From the list of priority restoration species for the Mojave Desert, my Principal Investigators and I chose 50 species with which to take the next step: creating species distribution models (SDMs) to be incorporated into an adaptive management tool for BLM land managers. This tool would further expedite the restoration process by allowing BLM agents to create “seed menus” for recently disturbed sites. The idea is that land managers would be able to input coordinates for the site in need of restoration into this tool, and up will pop not just one, but a whole suite of plant species suited tailored for the restoration needs of that location, as well as viable seed source locations and information on ecosystem services (specifically for desert tortoise and pollinators) that those plants provide.
My main task in this endeavor has been to gather and vett species occurrence data to use as presence points in our models. My main sources for this information have been unpublished data sets from vegetation surveys taken across the Mojave and herbarium records from public databases such as the California Consortium of Herbaria and the Southwestern Environmental Information Network (SEINet).

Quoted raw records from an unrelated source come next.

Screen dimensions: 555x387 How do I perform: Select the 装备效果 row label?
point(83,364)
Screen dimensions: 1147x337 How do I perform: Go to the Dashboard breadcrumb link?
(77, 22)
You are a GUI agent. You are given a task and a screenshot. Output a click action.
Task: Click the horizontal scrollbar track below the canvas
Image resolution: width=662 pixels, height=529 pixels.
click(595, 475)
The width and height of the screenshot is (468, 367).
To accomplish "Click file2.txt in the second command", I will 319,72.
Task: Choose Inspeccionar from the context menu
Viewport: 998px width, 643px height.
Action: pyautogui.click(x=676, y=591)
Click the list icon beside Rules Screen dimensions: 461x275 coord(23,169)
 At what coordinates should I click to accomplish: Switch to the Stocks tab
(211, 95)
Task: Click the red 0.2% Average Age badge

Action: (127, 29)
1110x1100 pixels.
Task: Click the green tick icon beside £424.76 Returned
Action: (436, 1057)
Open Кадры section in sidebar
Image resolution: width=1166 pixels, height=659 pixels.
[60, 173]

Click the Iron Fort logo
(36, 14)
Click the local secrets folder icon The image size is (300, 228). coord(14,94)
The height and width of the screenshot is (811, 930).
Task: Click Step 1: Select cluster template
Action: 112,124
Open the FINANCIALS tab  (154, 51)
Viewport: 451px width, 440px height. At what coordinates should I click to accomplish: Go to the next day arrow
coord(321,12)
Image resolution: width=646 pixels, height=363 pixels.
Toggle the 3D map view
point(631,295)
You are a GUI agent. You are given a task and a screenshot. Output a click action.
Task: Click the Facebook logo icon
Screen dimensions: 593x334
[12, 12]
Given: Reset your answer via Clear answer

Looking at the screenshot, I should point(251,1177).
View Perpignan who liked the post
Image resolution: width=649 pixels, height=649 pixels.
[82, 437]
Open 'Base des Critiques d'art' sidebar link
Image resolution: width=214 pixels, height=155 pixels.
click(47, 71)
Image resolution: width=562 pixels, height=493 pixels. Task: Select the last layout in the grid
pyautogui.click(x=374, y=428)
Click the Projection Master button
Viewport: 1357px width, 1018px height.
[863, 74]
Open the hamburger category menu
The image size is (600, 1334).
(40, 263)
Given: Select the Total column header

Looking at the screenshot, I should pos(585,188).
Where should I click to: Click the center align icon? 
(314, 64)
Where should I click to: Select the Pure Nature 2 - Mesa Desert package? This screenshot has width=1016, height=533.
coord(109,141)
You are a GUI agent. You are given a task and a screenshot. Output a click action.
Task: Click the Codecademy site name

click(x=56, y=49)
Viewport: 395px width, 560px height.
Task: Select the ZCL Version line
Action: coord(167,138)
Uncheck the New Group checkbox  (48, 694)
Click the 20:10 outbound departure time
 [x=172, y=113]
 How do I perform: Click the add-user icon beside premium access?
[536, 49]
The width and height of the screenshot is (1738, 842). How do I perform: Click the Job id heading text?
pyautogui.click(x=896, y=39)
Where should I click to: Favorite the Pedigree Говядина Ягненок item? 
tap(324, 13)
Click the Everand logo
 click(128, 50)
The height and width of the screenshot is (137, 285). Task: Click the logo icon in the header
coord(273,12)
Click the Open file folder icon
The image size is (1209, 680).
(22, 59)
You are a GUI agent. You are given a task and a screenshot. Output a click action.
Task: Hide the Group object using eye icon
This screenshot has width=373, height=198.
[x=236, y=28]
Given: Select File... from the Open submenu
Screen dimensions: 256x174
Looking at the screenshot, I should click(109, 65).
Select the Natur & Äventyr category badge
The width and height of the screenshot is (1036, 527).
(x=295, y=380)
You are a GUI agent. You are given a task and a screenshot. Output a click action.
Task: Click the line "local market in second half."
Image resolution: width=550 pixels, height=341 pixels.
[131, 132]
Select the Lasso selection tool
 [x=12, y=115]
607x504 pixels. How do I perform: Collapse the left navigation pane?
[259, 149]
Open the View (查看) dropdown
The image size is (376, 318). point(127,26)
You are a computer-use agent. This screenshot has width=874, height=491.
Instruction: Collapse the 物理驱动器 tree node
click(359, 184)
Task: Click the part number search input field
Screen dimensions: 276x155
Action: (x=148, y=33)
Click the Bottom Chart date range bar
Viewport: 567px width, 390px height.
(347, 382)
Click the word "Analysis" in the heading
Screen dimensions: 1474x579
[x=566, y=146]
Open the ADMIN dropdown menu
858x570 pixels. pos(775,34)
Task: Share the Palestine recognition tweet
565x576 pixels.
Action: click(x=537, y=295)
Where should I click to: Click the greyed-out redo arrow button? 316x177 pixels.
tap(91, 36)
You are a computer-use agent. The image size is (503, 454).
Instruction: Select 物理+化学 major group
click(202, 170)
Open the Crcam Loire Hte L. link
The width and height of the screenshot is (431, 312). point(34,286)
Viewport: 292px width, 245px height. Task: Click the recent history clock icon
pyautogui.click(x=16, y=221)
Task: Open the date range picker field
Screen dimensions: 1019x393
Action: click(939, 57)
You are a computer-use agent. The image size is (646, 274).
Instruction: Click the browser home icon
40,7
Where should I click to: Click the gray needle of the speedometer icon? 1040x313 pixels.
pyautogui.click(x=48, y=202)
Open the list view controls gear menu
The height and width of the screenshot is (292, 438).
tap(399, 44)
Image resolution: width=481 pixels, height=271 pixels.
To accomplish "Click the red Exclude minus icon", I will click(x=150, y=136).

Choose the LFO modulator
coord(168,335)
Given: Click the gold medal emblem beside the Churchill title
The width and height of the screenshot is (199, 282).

After a few weeks of gathering a robust number of points and giving them a thorough cleaning, we are ready to actually make some SDMs!
Our process involves three algorithms: 1) a General Additive Model (GAM), a crossbreed between General Linear Models and Additive Models, 2) Random Forest, which is basically a decision tree on steroids, and 3) MaxEnt, the famed maximum entropy algorithm. We first produce an equal number of pseudoabsences (randomly generated points from likely habitat) to go with our presence points. True absence data are rare in vegetation data, so generation of these pseudoabsences is necessary to provide a comparison to presence data. To reduce bias in the data, we thin the presence points to one per grid cell (size of grid cells) and weight ones that are highly isolated from any neighbors. A further bias test we do is cross-validation, in which different models are tested with 75 randomly selected points for a preliminary analysis of goodness-of-fit. After that, we go through each algorithm and formulate response curves of our points to different environmental variables – this helps us determine which variables best explain variance in the data. We then choose a few preliminary models of the best-fitting response curves, and take the mean of these models for each algorithm. After going through all three, we take our top model choices for each algorithm, and take what is known as an ensemble mean. Once this is done, we conduct a last evaluation of performance using the Boyce Index and mask any impervious surfaces in our layers. And voila! We have a robust distribution map for one of our species.
This one-at-a-time approach takes quite a while, but it’s worth it to get sound results for each species. There are alternative modeling methods that are faster (such as Canonical Correspondence Analysis), but the results they produce are not as robust in terms of individual species. Our method aims to produce the most accurate and useful information possible for land managers in the Mojave Desert. With more disturbance happening in the Desert Southwest than ever before, it’s imperative that we have the tools to make sound, on-the-fly decisions. I’m excited to see this tool be put to use in the coming years; to get a better understanding of its strengths and limitations.